Texas Bar Application
Then, a new chapter emerged this week, as the Washingon Post exposed:
Warren has been trying for the past year to get past the lingering controversy over her past assertion that she is Native American.
In addition to the DNA test, she released employment documents over the summer to show she didn’t use ethnicity to further her career. And in a speech a year ago she addressed her decision to call herself a Native American, though she didn’t offer the apology that some wanted at the time.
But as Warren undergoes increased scrutiny as a presidential candidate, additional documents could surface to keep the issue alive.
Using an open records request during a general inquiry, for example, The Post obtained Warren’s registration card for the State Bar of Texas, providing a previously undisclosed example of Warren identifying as an “American Indian.”
Warren filled out the card by hand in neat blue ink and signed it. Dated April 1986, it is the first document to surface showing Warren making the claim in her own handwriting. Her office didn’t dispute its authenticity.

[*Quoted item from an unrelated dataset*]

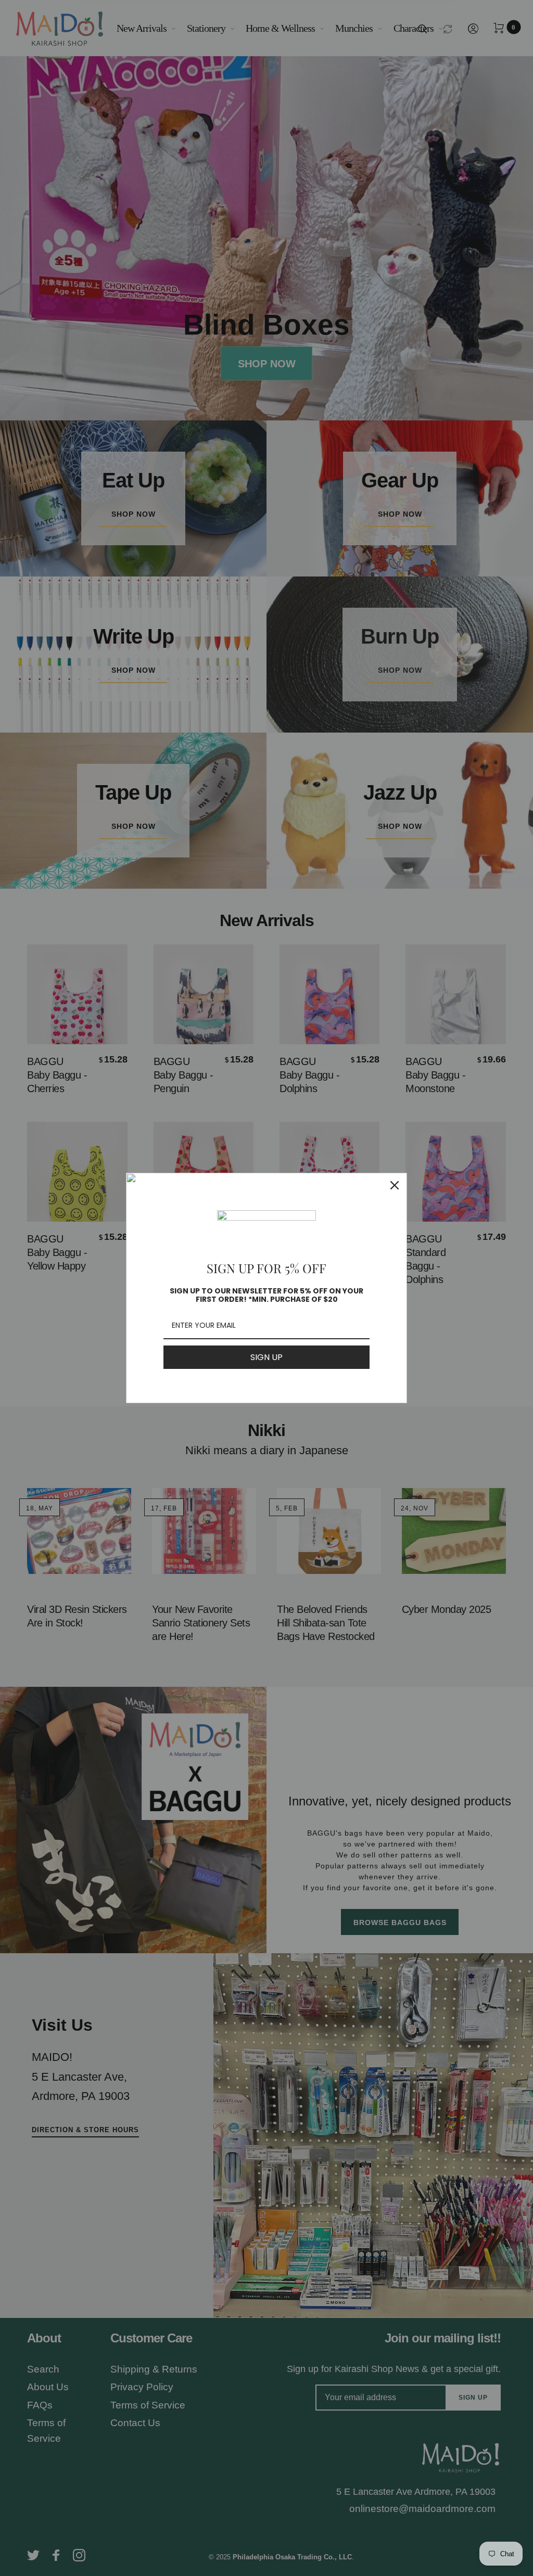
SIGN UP (266, 1357)
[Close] (394, 1185)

Many Native American tribal leaders remain angered over the episode, and the issue probably will continue to dog Warren into the Democratic primary:
“I want to see it in writing,” said David Cornsilk, a historian and genealogist who is also a citizen of the Cherokee Nation. “I want her to go on national TV. I want her to do a video like she did to announce her DNA results. It just seemed very lacking.”
This all does not bode well for Warren who has been unable to cast this issue aside and begin focusing on her campaign platform. As it stands right now, the progressive lane is crowded, and filled with candidates who, unlike Warren, do not have this type of baggage hanging around on an especially delicate social justice subject.
A writer in High Country News, a magazine which focuses on issues being faced in the Western part of the United States, says Warren’s actions illustrate a vehement anti-Native American streak seen among politicians in both parties:
This is the legacy that Elizabeth Warren inherits and champions. In the years since her claims to being Cherokee, she has ignored Cherokee requests to meet and rectify her assertions — a clear illustration of her lack of integrity, commitment or relation to the very people she claims to have descended from. Instead of kinship, she has chosen colonialism. She is a bad relative, as are the political conservatives and liberals that share a common, anti-Indigenous bond — a story that sacrifices Indigenous worldviews and the good relations between humans and non-humans those beliefs espouse.
What now for Warren? She’s still rebuilding her reputation from all this, and still pushing onward toward launching a full presidential campaign set for Saturday, February 9.
Whether she can dig out from this controversy remains to be seen, but by any account, this is a terrible way to kick off a Presidential campaign mired in a scandal of what some reporters are calling “cultural appropriation.”